India — With the arrival of summers, hill and forest ecosystems in the city and the outskirts are under threat due to forest fires. A total of 24 incidents of forest fires have taken place in areas under Pune division in the first three months this year.
The 24 forest fires have gutted around 132 hectares of forest cover, as compared to a total of 800 hectares in entire 2011.
We have already seen 132 hectares of burnt land this year, said RS Kadam, deputy conservator of forests, Pune division. Last year in February alone, these fires destroyed around 32 hectares of forest cover in Pune district.
Pune division has 72,000 hectares of forest land which is lined with 3,000 km of fire lines. Forest rangers keep a close watch on all forest fires and usually know where they are more likely to occur. However, it is difficult to locate the fires that occur in thick jungles. Often it is too late by the time our rangers reach the spot, said Kadam.Most of the fires are intentional. Only 10% may be natural fires which we try to prevent, but it is difficult to control the intentional fires, he said.

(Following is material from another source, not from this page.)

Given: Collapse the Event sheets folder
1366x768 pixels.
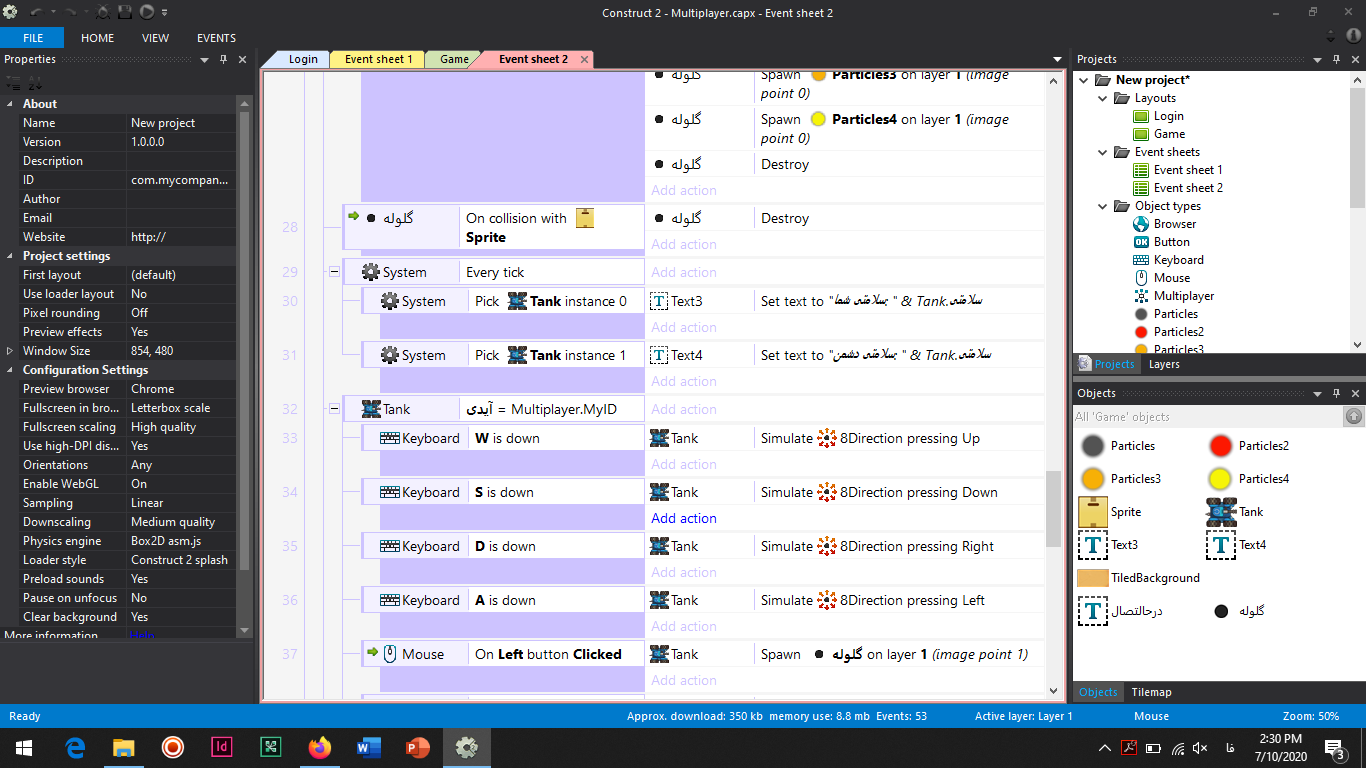Looking at the screenshot, I should 1101,152.
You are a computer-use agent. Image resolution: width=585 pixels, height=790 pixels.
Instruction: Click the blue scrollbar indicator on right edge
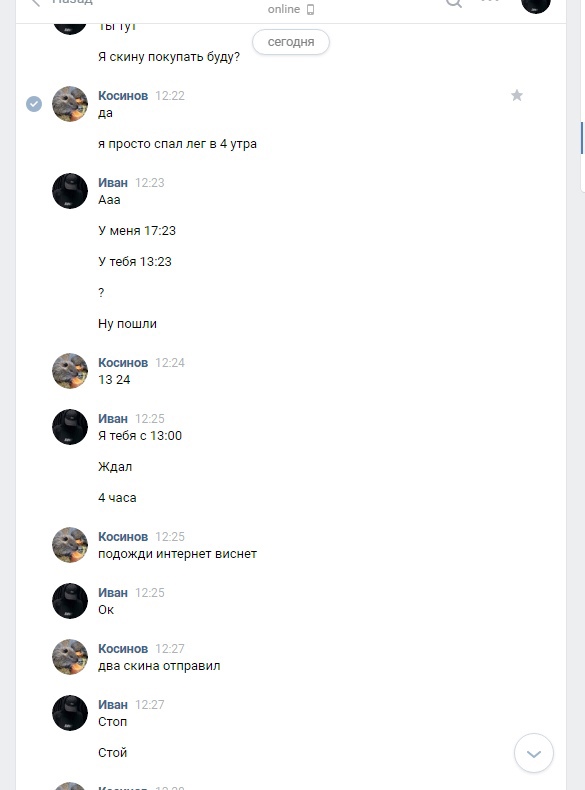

SA Thorat, additional principal chief conservator of forests, seconded the opinion. People believe that if the grass is burnt, the new grass is better in quality which is why they set fire to the grass. Many do it during the process of honey collection, said Thorat.
The forest department runs awareness programmes in forest areas to make people understand the effects of setting fire to forests.
The locals need to be aware and vigilant, so as not to let such incidents take place. If people are aware, the frequency of such fires will reduce, added Thorat.